# Sears Professional Series 54 steering arms bend



## donwollum (Sep 29, 2015)

Has anyone experienced extreme tow out of front wheel alignment? My tractor needed 2 right side steering arms replaced to correct severe tow out conditions before I could get both wheels straight ahead. How bend happens is when front wheels turned over 30 degrees already ( rounding a tree) encounter exposed tree root, the front wheel gets caught by root, the little tire radius has no ability to hold 30 degrees, the little front wheel does not climb over the limb at 30 degrees, so with the forward momentum, the little wheel that is now pinned against the 4 inch tall root, flops fully over to 90 degrees. ( there is no limit stop out at axel/kingpin ). 
The only limit in the steering system, is in the fan shaped and saw toothed steering ring gear.
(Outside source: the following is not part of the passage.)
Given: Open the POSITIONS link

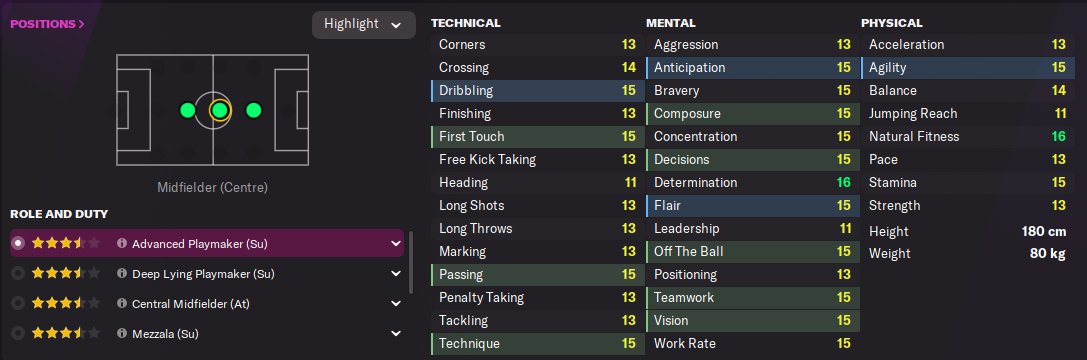Looking at the screenshot, I should [x=47, y=24].
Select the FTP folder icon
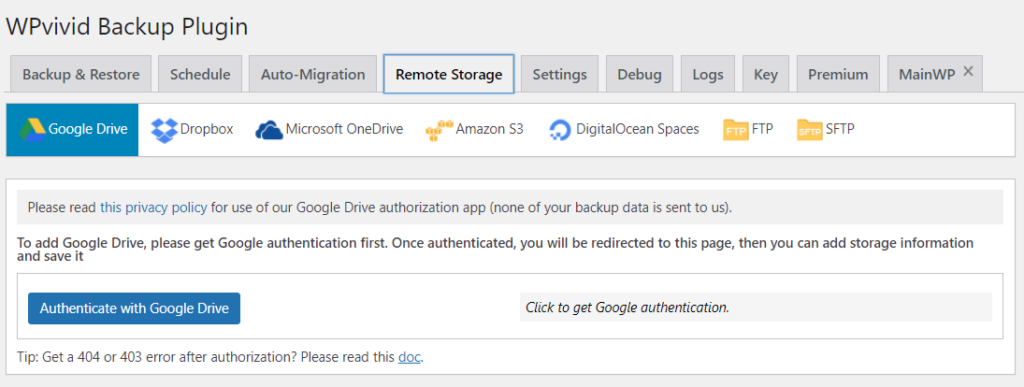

So when the steering ring gear get turned too far, it is stopped by pegs with nylon covers riding in semi circular slots in the ring gear, one stop on either side . When the little wheel is wedged against a root, The steering link is then pulled longer ( the few bends as it was designed to clear belts, etc). after 2 occurrences of front wheel turning to 90 degrees, and replacing 2 $45.00 parts, I took a flat piece of steel, 1"x3", drilled 2 holes 1.5 inches apart, then put the distance correction piece out front in between where track arm swivel and steering idler arm meet. A bigger wheel, and/or a kingpin steering movement limit peg needs to be added. This has to be a product design defect for many tight turn convention riding mowers like this Sears Professional series. Replies/ideas welcome. Don


----------